While these are numbered in 1:25, the back end in C++ requires 0 indexing for efficiency, so we sink the adjacency list to be 0:24.

for(i in 1:25){
  adjlist[[i]] <- adjlist[[i]]-1
}

Thus, everything is the same up to naming.

adjlist[[25]]
#> [1]  4 21 23

Each algorithm within the package maintains geographically contiguous districts. The MCMC and enumerate algorithms consider the underlying graphical structure of the districts, where contiguity is represented by the edges in the above graph.

Back to top

Redistricting with MCMC {#mcmc}

To begin running the MCMC algorithm, we have to provide some basic data. We provide the adjacency list to adjobj, a vector of populations to popvec, the number of districts as 3 to ndists, and choose to run 10000 simulations with nsims. We can also save the output with savename.

alg_mcmc <- redist.mcmc(adjobj = algdat.pfull$adjlist,
                        popvec = algdat.pfull$precinct.data$pop,
                        ndists = 3,
                        nsims = 10000,
                        savename = "redist.mcmc")
#> 
#> ==================== 
#> redist.mcmc(): Automated Redistricting Simulation Using
#>          Markov Chain Monte Carlo
#> 
#> Preprocessing data.
#> 
#> 
#> ==================== 
#> Using redist.rsg() to generate starting values.
#> 
#> 10 percent done.
#> Metropolis acceptance ratio: 0.962963
#> 
#> 20 percent done.
#> Metropolis acceptance ratio: 0.964982
#> 
#> 30 percent done.
#> Metropolis acceptance ratio: 0.962654
#> 
#> 40 percent done.
#> Metropolis acceptance ratio: 0.95949
#> 
#> 50 percent done.
#> Metropolis acceptance ratio: 0.962993
#> 
#> 60 percent done.
#> Metropolis acceptance ratio: 0.962827
#> 
#> 70 percent done.
#> Metropolis acceptance ratio: 0.963138
#> 
#> 80 percent done.
#> Metropolis acceptance ratio: 0.96237
#> 
#> 90 percent done.
#> Metropolis acceptance ratio: 0.962551
#> 
#> 100 percent done.
#> Metropolis acceptance ratio: 0.962796

Note that we do not need to specify ndists when we supply a different argument, initcds, which is the set of districts to initialize to. If we do not specific initcds, the RSG function is run to initialize districts. When tuning parameters, the initcds argument may be useful for ensuring diverse starting positions for different chains, though this is not typically necessary.

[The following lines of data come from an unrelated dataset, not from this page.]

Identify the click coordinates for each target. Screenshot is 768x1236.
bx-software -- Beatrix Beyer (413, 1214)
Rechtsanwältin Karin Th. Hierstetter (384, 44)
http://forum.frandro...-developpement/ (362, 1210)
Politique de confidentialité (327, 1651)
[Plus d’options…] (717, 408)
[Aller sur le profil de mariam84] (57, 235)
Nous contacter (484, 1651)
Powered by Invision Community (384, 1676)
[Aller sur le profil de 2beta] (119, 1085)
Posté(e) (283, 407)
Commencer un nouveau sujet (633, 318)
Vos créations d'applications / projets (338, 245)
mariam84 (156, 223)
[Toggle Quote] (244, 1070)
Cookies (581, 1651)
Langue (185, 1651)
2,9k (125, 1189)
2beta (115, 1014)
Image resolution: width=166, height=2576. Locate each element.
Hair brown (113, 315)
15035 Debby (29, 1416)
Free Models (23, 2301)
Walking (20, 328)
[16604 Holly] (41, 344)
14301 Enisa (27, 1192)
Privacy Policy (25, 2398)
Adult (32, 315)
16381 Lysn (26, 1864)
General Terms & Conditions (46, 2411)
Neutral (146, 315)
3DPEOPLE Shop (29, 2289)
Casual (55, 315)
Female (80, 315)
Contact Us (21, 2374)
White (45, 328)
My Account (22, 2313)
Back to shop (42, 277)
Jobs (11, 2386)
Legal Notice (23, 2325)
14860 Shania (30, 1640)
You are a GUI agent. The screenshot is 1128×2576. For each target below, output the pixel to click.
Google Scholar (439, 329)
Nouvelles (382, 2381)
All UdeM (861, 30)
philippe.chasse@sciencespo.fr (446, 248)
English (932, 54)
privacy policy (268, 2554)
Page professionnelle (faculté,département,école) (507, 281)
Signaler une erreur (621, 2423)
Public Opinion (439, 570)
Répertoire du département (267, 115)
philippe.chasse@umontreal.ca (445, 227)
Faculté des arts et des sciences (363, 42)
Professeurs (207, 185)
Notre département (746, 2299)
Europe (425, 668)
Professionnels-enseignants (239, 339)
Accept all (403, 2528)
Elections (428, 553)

We can specify initcds, for example, as the first column of the full enumeration in algdat.pfull.

initcds <- algdat.pfull$cdmat[,1]
alg_mcmc <- redist.mcmc(adjobj = algdat.pfull$adjlist,
                        popvec = algdat.pfull$precinct.data$pop,
                        initcds = initcds,
                        nsims = 10000,
                        savename = "redist.mcmc")
#> 
#> ==================== 
#> redist.mcmc(): Automated Redistricting Simulation Using
#>          Markov Chain Monte Carlo
#> 
#> Preprocessing data.
#> 
#> 10 percent done.
#> Metropolis acceptance ratio: 0.958959
#> 
#> 20 percent done.
#> Metropolis acceptance ratio: 0.962481
#> 
#> 30 percent done.
#> Metropolis acceptance ratio: 0.960654
#> 
#> 40 percent done.
#> Metropolis acceptance ratio: 0.963241
#> 
#> 50 percent done.
#> Metropolis acceptance ratio: 0.962993
#> 
#> 60 percent done.
#> Metropolis acceptance ratio: 0.961327
#> 
#> 70 percent done.
#> Metropolis acceptance ratio: 0.961566
#> 
#> 80 percent done.
#> Metropolis acceptance ratio: 0.960995
#> 
#> 90 percent done.
#> Metropolis acceptance ratio: 0.961662
#> 
#> 100 percent done.
#> Metropolis acceptance ratio: 0.961096

Once we've run the algorithm, the output is of class redist. As savename was provided, there is an Rdata file created in the working directory with a copy of the output.

class(alg_mcmc)
#> [1] "redist"
names(alg_mcmc)
#>  [1] "partitions"             "distance_parity"        "distance_original"     
#>  [4] "mhdecisions"            "mhprob"                 "pparam"                
#>  [7] "beta_sequence"          "energy_psi"             "constraint_pop"        
#> [10] "constraint_compact"     "constraint_segregation" "constraint_similar"    
#> [13] "constraint_countysplit" "boundary_partitions"    "boundaryratio"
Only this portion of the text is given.